• Work request
In the data below, find the line containing "The image size is (1280, 720).", then set down that line and every later line up to and including the line containing "Image resolution: width=475", exactly.

• Records to process
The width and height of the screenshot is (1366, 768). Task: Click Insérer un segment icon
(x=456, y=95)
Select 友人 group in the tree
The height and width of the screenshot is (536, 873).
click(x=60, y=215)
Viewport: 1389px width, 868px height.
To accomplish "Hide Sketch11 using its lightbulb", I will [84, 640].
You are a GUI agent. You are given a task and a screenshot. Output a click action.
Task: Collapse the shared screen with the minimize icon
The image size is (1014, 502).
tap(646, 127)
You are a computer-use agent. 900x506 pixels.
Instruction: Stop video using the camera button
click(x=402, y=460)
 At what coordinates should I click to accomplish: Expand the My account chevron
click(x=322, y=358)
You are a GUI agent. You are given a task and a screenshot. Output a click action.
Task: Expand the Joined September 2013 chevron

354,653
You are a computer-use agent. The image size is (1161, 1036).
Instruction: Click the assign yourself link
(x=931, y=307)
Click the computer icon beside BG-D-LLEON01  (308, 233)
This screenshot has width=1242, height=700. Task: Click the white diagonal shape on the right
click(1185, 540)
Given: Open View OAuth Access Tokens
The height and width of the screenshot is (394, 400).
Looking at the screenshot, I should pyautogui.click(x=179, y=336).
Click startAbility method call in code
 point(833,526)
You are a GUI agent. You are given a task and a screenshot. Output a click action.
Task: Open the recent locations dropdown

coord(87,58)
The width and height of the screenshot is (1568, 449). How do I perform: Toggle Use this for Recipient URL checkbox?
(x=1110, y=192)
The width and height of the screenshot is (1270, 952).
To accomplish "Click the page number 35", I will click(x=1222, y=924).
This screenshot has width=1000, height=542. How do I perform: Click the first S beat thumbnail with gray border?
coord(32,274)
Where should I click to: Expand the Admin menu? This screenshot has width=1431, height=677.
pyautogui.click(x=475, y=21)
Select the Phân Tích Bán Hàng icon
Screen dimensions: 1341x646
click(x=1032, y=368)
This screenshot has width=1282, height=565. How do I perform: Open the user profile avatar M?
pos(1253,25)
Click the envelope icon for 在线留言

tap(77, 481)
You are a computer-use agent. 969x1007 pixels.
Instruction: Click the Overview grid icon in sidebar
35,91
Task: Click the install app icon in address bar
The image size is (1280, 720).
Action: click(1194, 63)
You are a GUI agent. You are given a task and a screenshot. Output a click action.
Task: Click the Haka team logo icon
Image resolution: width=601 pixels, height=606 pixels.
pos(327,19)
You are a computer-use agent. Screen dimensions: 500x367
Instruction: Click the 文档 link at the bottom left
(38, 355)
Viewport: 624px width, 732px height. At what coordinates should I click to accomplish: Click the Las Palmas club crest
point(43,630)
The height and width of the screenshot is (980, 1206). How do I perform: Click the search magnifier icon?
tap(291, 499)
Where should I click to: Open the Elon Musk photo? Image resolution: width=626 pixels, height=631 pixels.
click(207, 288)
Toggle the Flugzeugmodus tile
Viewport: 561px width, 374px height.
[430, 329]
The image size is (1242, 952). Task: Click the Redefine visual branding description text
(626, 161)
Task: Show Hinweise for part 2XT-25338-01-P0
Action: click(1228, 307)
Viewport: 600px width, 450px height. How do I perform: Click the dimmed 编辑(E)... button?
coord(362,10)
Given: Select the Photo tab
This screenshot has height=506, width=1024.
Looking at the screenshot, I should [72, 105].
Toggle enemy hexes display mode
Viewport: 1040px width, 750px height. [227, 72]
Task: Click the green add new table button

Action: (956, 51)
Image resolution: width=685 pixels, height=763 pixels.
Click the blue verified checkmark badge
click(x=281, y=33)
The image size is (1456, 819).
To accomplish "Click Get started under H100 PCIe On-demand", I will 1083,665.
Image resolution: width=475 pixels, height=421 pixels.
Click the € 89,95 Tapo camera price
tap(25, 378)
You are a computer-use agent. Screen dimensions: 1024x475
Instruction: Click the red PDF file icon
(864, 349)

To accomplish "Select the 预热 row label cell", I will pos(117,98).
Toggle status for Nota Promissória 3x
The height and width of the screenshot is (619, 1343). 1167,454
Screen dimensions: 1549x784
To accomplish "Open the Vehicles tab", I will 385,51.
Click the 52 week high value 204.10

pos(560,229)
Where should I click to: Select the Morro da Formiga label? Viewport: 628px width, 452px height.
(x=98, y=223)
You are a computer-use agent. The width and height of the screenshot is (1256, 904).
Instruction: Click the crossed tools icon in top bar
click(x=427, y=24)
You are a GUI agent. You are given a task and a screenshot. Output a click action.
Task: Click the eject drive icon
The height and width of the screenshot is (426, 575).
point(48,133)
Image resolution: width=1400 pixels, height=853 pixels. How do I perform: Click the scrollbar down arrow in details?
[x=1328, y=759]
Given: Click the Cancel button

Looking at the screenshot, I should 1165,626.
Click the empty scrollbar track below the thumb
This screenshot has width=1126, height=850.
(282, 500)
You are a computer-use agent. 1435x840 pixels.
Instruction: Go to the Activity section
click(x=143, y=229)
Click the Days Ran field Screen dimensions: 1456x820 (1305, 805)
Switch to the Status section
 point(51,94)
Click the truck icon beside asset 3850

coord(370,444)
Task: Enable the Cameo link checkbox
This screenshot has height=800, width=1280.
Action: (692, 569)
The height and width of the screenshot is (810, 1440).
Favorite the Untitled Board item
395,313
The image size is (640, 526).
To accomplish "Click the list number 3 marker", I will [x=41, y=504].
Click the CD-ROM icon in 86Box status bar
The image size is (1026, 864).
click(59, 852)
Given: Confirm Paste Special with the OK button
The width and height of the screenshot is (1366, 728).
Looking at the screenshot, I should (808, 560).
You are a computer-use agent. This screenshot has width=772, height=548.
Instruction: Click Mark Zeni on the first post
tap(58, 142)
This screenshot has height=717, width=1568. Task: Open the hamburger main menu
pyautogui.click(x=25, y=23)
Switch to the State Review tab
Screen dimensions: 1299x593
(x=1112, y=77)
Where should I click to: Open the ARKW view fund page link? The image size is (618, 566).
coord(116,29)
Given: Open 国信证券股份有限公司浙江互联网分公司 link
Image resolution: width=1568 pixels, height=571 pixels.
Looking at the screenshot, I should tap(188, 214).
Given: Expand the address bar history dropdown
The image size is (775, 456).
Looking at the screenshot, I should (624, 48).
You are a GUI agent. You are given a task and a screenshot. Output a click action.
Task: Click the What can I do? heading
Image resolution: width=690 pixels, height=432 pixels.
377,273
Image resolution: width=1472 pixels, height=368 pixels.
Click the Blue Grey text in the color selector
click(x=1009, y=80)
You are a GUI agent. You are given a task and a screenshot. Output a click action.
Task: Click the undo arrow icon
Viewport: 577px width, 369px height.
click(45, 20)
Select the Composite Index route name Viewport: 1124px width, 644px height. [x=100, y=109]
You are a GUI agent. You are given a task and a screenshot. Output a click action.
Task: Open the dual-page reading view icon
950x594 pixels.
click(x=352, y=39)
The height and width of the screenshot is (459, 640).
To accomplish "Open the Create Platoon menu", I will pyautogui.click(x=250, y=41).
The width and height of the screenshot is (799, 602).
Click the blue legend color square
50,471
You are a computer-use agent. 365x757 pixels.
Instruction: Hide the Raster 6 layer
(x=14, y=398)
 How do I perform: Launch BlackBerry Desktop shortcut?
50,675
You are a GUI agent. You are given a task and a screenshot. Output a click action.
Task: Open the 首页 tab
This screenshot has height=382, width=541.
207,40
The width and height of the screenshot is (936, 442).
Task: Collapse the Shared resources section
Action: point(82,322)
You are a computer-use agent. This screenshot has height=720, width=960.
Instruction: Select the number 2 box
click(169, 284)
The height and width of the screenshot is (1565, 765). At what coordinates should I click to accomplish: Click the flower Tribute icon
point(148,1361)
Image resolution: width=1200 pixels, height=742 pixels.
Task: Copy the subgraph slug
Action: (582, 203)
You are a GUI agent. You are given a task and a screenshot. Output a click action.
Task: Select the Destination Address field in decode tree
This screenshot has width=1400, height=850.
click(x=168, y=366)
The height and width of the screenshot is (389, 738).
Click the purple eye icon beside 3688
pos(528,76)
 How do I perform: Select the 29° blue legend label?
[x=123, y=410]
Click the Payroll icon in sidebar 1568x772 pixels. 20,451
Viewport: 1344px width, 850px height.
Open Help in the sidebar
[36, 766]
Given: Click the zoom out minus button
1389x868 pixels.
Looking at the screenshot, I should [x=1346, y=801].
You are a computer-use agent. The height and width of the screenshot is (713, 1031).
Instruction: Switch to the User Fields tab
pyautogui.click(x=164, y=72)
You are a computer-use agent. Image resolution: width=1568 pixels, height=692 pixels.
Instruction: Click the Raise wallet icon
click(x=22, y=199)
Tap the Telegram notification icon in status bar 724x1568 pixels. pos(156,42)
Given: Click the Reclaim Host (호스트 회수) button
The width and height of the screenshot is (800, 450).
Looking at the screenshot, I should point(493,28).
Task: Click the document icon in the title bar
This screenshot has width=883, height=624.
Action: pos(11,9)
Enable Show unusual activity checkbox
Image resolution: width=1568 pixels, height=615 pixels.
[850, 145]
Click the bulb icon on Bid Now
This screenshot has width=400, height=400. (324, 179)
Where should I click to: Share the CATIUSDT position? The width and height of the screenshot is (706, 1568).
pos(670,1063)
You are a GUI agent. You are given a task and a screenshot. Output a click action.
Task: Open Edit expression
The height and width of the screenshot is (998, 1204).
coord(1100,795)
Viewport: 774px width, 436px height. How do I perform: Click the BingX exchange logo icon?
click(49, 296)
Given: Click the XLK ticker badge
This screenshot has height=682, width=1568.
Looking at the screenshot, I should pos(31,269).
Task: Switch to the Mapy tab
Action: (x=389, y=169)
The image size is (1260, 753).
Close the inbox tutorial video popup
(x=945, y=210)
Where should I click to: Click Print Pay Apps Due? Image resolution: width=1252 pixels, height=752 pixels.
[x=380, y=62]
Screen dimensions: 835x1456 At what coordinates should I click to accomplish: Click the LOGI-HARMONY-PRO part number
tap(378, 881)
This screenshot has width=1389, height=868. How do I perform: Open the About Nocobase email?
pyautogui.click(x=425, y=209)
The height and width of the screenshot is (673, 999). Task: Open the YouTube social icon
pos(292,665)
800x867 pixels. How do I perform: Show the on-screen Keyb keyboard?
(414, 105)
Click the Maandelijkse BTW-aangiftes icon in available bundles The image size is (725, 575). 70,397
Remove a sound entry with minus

• Task result
The image size is (1280, 720).
Action: click(1194, 63)
You are a GUI agent. You are given a task and a screenshot. Output a click action.
Task: Click the Haka team logo icon
Image resolution: width=601 pixels, height=606 pixels.
pos(327,19)
You are a computer-use agent. Screen dimensions: 500x367
Instruction: Click the 文档 link at the bottom left
(38, 355)
Viewport: 624px width, 732px height. At what coordinates should I click to accomplish: Click the Las Palmas club crest
point(43,630)
The height and width of the screenshot is (980, 1206). How do I perform: Click the search magnifier icon?
tap(291, 499)
Where should I click to: Open the Elon Musk photo? Image resolution: width=626 pixels, height=631 pixels.
click(207, 288)
Toggle the Flugzeugmodus tile
Viewport: 561px width, 374px height.
[430, 329]
The image size is (1242, 952). Task: Click the Redefine visual branding description text
(626, 161)
Task: Show Hinweise for part 2XT-25338-01-P0
Action: click(1228, 307)
Viewport: 600px width, 450px height. How do I perform: Click the dimmed 编辑(E)... button?
coord(362,10)
Given: Select the Photo tab
This screenshot has height=506, width=1024.
Looking at the screenshot, I should [72, 105].
Toggle enemy hexes display mode
Viewport: 1040px width, 750px height. [227, 72]
Task: Click the green add new table button

Action: (956, 51)
Image resolution: width=685 pixels, height=763 pixels.
Click the blue verified checkmark badge
click(x=281, y=33)
The image size is (1456, 819).
To accomplish "Click Get started under H100 PCIe On-demand", I will 1083,665.
Image resolution: width=475 pixels, height=421 pixels.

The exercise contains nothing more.